**Exercise instructions:** Copy every line of the listing below without any changes.

Target pointing data

◇ ◇ ◇ ◇ ◇ ◇ ◇

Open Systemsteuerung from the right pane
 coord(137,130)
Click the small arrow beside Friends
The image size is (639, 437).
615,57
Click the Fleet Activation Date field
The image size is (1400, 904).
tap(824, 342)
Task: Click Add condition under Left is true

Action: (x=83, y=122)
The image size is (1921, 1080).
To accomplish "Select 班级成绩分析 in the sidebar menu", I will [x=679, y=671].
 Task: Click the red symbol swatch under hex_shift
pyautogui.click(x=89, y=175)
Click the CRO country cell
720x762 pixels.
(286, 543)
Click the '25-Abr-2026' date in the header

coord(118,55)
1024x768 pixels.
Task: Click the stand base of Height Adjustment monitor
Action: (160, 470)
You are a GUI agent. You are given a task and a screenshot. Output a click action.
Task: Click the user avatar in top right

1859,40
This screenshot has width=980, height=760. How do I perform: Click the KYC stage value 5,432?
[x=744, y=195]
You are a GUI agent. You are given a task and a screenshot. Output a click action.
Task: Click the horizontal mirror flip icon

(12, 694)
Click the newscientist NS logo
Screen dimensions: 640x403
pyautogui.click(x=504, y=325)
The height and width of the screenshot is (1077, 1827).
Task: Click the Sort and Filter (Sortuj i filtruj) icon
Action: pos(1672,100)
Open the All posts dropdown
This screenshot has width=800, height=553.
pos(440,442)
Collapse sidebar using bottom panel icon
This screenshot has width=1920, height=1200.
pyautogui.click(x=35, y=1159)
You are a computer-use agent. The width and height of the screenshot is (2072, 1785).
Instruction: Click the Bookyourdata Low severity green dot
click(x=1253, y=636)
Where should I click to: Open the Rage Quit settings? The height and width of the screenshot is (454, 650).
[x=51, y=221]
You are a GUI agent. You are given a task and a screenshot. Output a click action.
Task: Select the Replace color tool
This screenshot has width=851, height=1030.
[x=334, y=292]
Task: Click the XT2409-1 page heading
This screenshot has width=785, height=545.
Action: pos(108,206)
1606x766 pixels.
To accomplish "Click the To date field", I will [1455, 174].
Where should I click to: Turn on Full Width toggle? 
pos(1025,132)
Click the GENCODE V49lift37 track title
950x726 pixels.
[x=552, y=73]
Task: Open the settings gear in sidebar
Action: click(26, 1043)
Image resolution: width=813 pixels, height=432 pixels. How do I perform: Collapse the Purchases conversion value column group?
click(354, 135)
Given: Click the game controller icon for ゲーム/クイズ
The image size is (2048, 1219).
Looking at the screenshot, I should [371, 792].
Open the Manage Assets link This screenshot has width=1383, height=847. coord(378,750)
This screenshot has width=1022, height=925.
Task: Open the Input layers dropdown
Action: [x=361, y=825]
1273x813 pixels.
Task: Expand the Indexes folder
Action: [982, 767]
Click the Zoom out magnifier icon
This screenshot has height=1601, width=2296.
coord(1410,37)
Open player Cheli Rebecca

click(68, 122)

◇ ◇ ◇ ◇ ◇ ◇ ◇

**Task output:**
Open Systemsteuerung from the right pane
 coord(137,130)
Click the small arrow beside Friends
The image size is (639, 437).
615,57
Click the Fleet Activation Date field
The image size is (1400, 904).
tap(824, 342)
Task: Click Add condition under Left is true

Action: (x=83, y=122)
The image size is (1921, 1080).
To accomplish "Select 班级成绩分析 in the sidebar menu", I will [x=679, y=671].
 Task: Click the red symbol swatch under hex_shift
pyautogui.click(x=89, y=175)
Click the CRO country cell
720x762 pixels.
(286, 543)
Click the '25-Abr-2026' date in the header

coord(118,55)
1024x768 pixels.
Task: Click the stand base of Height Adjustment monitor
Action: (160, 470)
You are a GUI agent. You are given a task and a screenshot. Output a click action.
Task: Click the user avatar in top right

1859,40
This screenshot has width=980, height=760. How do I perform: Click the KYC stage value 5,432?
[x=744, y=195]
You are a GUI agent. You are given a task and a screenshot. Output a click action.
Task: Click the horizontal mirror flip icon

(12, 694)
Click the newscientist NS logo
Screen dimensions: 640x403
pyautogui.click(x=504, y=325)
The height and width of the screenshot is (1077, 1827).
Task: Click the Sort and Filter (Sortuj i filtruj) icon
Action: pos(1672,100)
Open the All posts dropdown
This screenshot has width=800, height=553.
pos(440,442)
Collapse sidebar using bottom panel icon
This screenshot has width=1920, height=1200.
pyautogui.click(x=35, y=1159)
You are a computer-use agent. The width and height of the screenshot is (2072, 1785).
Instruction: Click the Bookyourdata Low severity green dot
click(x=1253, y=636)
Where should I click to: Open the Rage Quit settings? The height and width of the screenshot is (454, 650).
[x=51, y=221]
You are a GUI agent. You are given a task and a screenshot. Output a click action.
Task: Select the Replace color tool
This screenshot has width=851, height=1030.
[x=334, y=292]
Task: Click the XT2409-1 page heading
This screenshot has width=785, height=545.
Action: pos(108,206)
1606x766 pixels.
To accomplish "Click the To date field", I will [1455, 174].
Where should I click to: Turn on Full Width toggle? 
pos(1025,132)
Click the GENCODE V49lift37 track title
950x726 pixels.
[x=552, y=73]
Task: Open the settings gear in sidebar
Action: click(26, 1043)
Image resolution: width=813 pixels, height=432 pixels. How do I perform: Collapse the Purchases conversion value column group?
click(354, 135)
Given: Click the game controller icon for ゲーム/クイズ
The image size is (2048, 1219).
Looking at the screenshot, I should [371, 792].
Open the Manage Assets link This screenshot has width=1383, height=847. coord(378,750)
This screenshot has width=1022, height=925.
Task: Open the Input layers dropdown
Action: [x=361, y=825]
1273x813 pixels.
Task: Expand the Indexes folder
Action: [982, 767]
Click the Zoom out magnifier icon
This screenshot has height=1601, width=2296.
coord(1410,37)
Open player Cheli Rebecca

click(68, 122)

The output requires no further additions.